> **Задание a**
Замените «собаки» на «кошки» в части исходного фрагмента, которая начинается со слов «Вот так, по» и заканчивается словами «грезы перечеркивают явь.». Приведите эту часть целиком.

> **Исходный фрагмент**
= = = = =

Место эпоса в дегероизированной современности занимает эссе. Эссе по-русски — весьма специфический продукт, литература на любителя. Это своего рода протяженное междометие: текст разрывается между соблазнами поэзии, философии и публицистики, не в силах ни отказаться от столь несовместных искушений, ни отдаться всецело одному из них и стать чем-то определенным и цельным. И данный опус тому доказательство: свое переживание опорной расстроенности и априорной противоречивости автор вымещает на читателе. И не один конкретный автор: все участники прений о России с той или иной мерой откровенности сублимируют в текст собственную тоску. Родная речь склоняется по всем падежам между раздражением и рассуждением, не обретая ни образности, ни логичности. Отчего посторонним становится скучно, а своим тошно. Тем не менее дискуссия продолжается: вяло и лениво. Все доводы в споре исчерпаны до донышка, специалисты по переливанию из пустого в порожнее остепенились и почили — кто в бозе, кто на лаврах, — а проблема и ныне там. Некоторый оживляж возникает только в преддверии избирательных компаний. Пиарщики и имиджмейкеры натягивают над трибунами войлочное небо и подновляют лыковые звезды сусальным золотом. Лебедь, рак и щука изображают энергию, выражают энтузиазм и поражают неколебимой уверенностью в избранном направлении.
Остановка в пустыне
В государственные праздники (12 июня и 12 декабря) патриот своего отечества особенно остро ощущает сердечную недостаточность государственности. Гражданин ищет и не находит ее в установленных законом местах. Вокруг перенаселенная призраками пустыня. На месте отечества не далее как вчера было всеобщее братство, а сегодня сплошное кумовство и самодержавие братвы. Благонамеренный обыватель ищет, на что опереться, — и не находит.
Вот так, по старой памяти, собаки
на прежнем месте задирают лапу.
Ограда снесена давным-давно,
но им, должно быть, грезится ограда.
Их грезы перечеркивают явь.

= = = = =

> **Задание b**
Воспроизведите без изменений только записи, которые начинаются со строки, содержащей «The image size is (918, 466).», и заканчиваются строкой, содержащей «pos(154,332)», включая обе эти строки. Изображения в ответ не включайте.

> **Исходные данные**
= = = = =

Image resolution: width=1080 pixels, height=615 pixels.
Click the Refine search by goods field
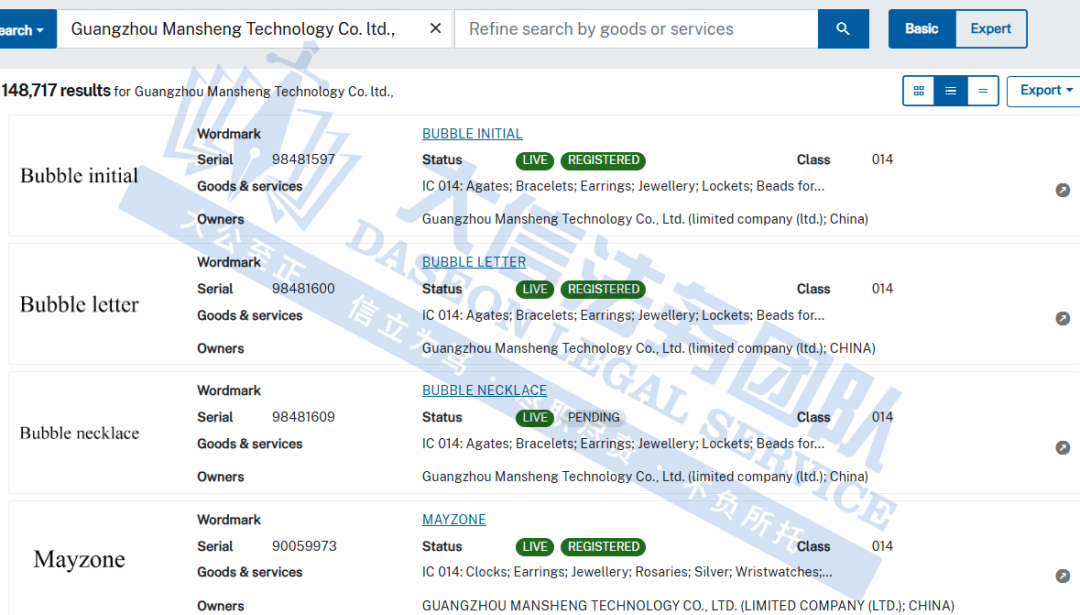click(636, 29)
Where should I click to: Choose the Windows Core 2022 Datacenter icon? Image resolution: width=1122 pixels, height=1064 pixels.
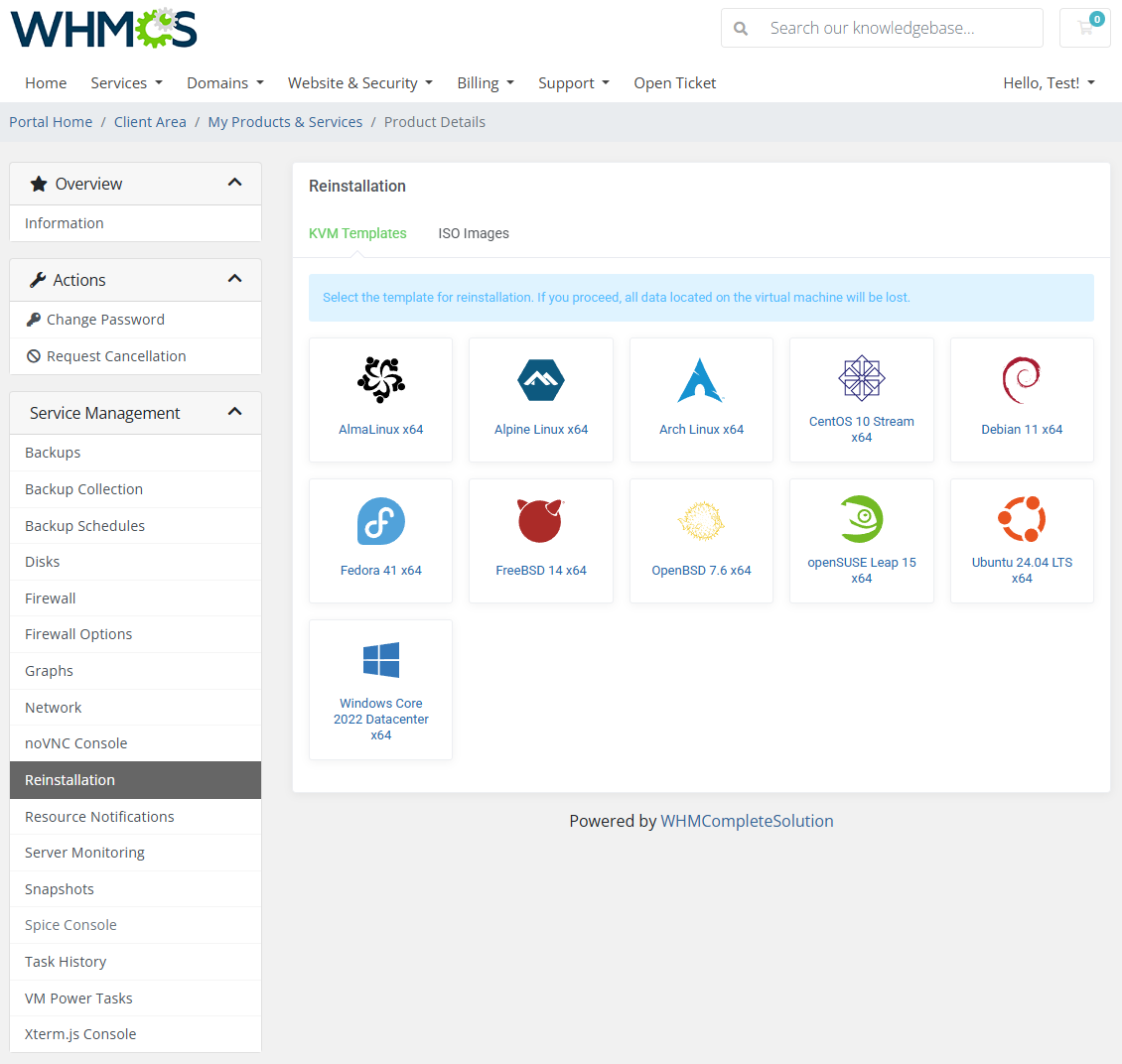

= = = = =

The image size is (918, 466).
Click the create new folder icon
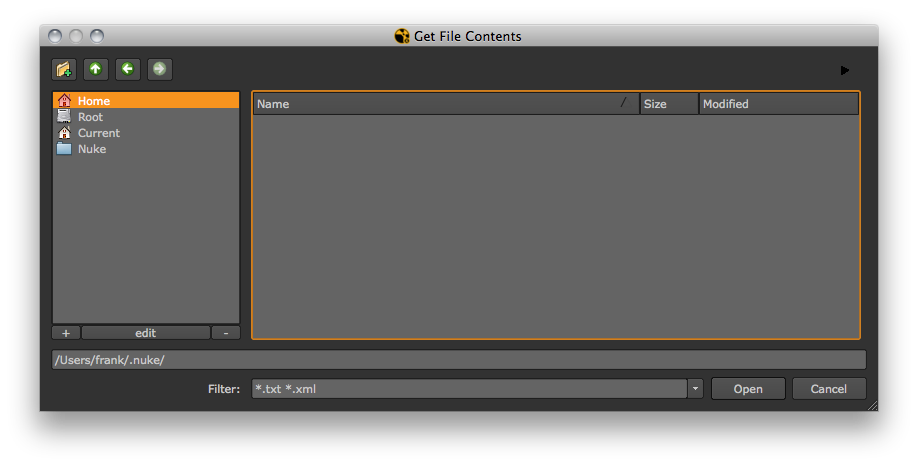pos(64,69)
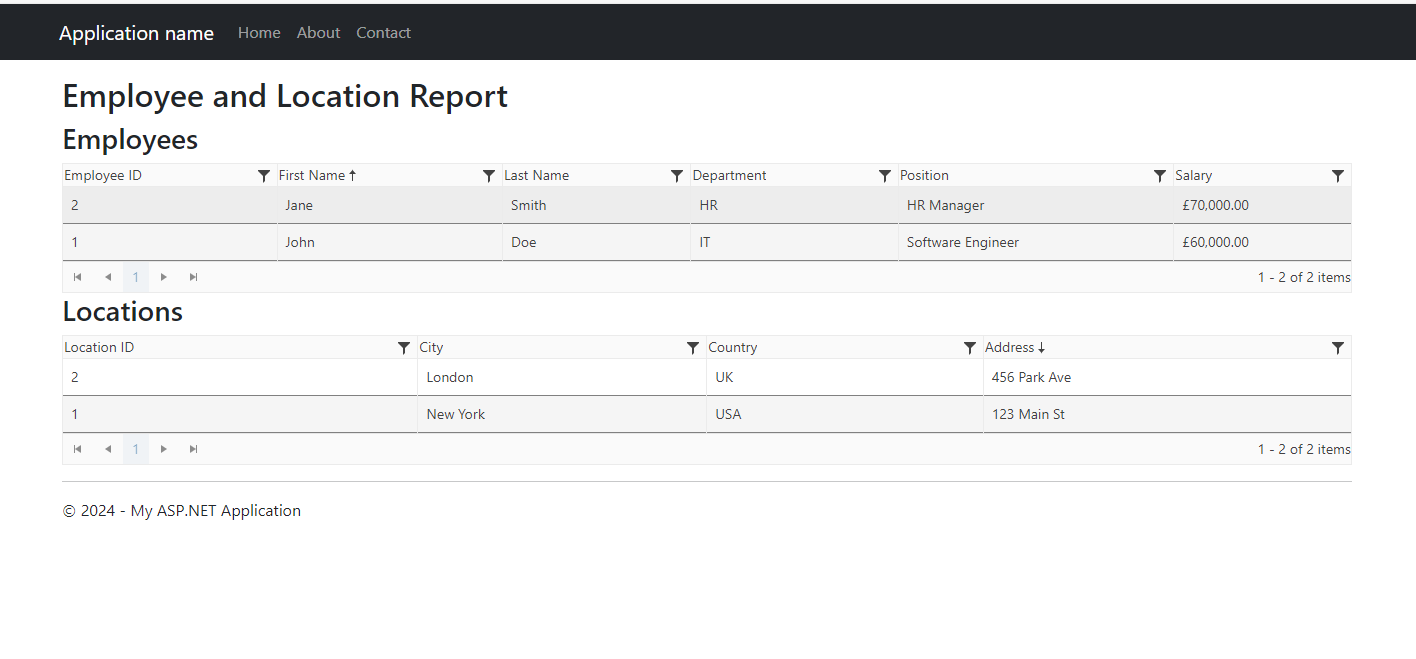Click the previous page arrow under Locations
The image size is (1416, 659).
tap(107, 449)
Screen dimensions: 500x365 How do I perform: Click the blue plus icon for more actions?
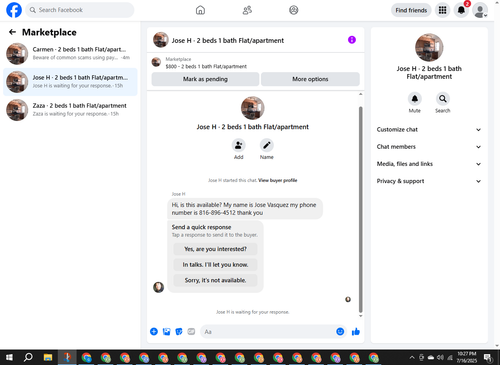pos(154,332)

= = = = =

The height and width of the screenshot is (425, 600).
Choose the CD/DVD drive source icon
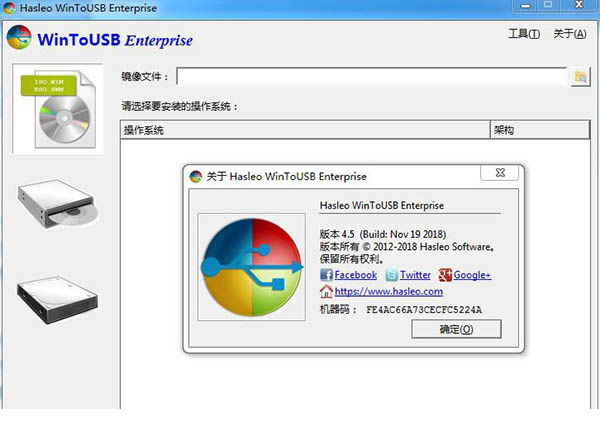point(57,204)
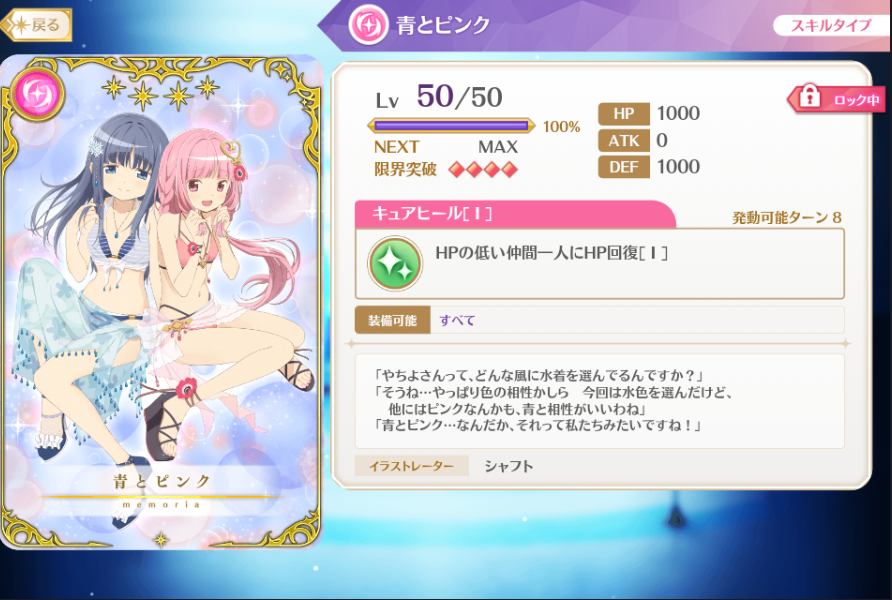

= = = = =

> **Результат a**
Вот так, по старой памяти, кошки
на прежнем месте задирают лапу.
Ограда снесена давным-давно,
но им, должно быть, грезится ограда.
Их грезы перечеркивают явь.

> **Результат b**
The image size is (918, 466).
Click the create new folder icon
pos(64,69)
Click the previous page arrow under Locations
The image size is (1416, 659).
tap(107, 449)
Screen dimensions: 500x365 How do I perform: Click the blue plus icon for more actions?
pos(154,332)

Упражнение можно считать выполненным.